(Exercise goal):
A faithful copy of each entry below is expected, with the images removed.

(Extracted records):
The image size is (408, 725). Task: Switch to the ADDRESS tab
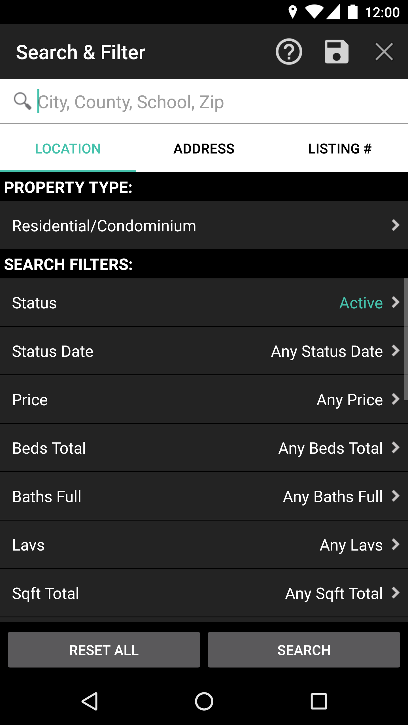pos(204,149)
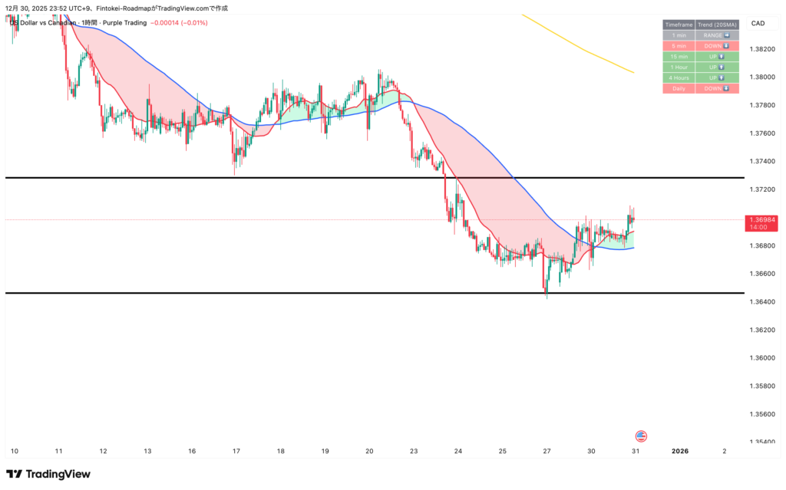The image size is (786, 490).
Task: Open the CAD currency selector
Action: [x=758, y=24]
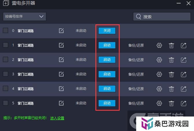The width and height of the screenshot is (194, 131).
Task: Click export shortcut icon for emulator 1
Action: (184, 46)
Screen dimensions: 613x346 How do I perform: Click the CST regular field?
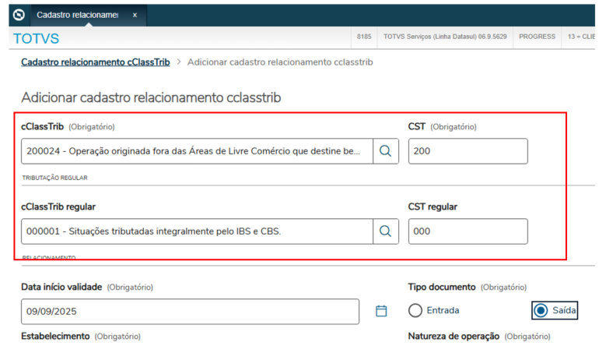click(468, 231)
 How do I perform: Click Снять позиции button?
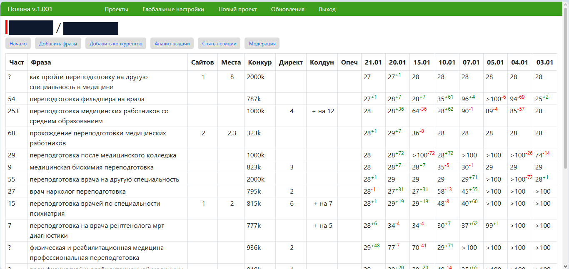pos(219,44)
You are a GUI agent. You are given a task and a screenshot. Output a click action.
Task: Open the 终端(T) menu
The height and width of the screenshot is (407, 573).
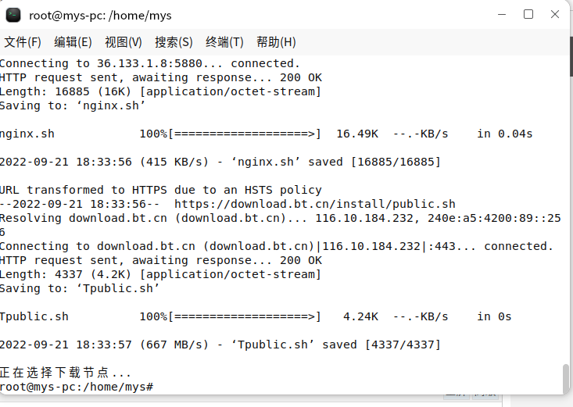pyautogui.click(x=224, y=42)
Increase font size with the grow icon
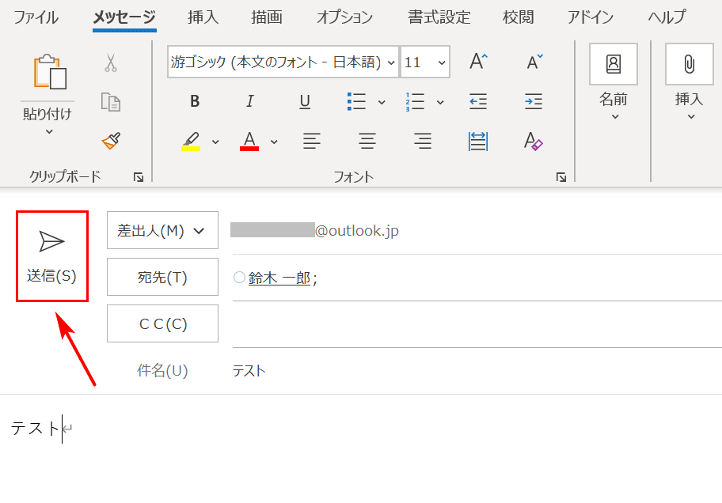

(Answer to this task):
The image size is (408, 725). Task: Switch to the ADDRESS tab
pos(204,149)
The image size is (786, 490).
Task: Open the CAD currency selector
Action: [x=758, y=24]
The width and height of the screenshot is (194, 131).
Task: Click export shortcut icon for emulator 1
Action: (184, 46)
Screen dimensions: 613x346 How do I perform: Click the CST regular field?
click(468, 231)
 How do I perform: Click Снять позиции button?
pos(219,44)
You are a GUI agent. You are given a task and a screenshot. Output a click action.
Task: Open the 终端(T) menu
The height and width of the screenshot is (407, 573).
pyautogui.click(x=224, y=42)
Increase font size with the grow icon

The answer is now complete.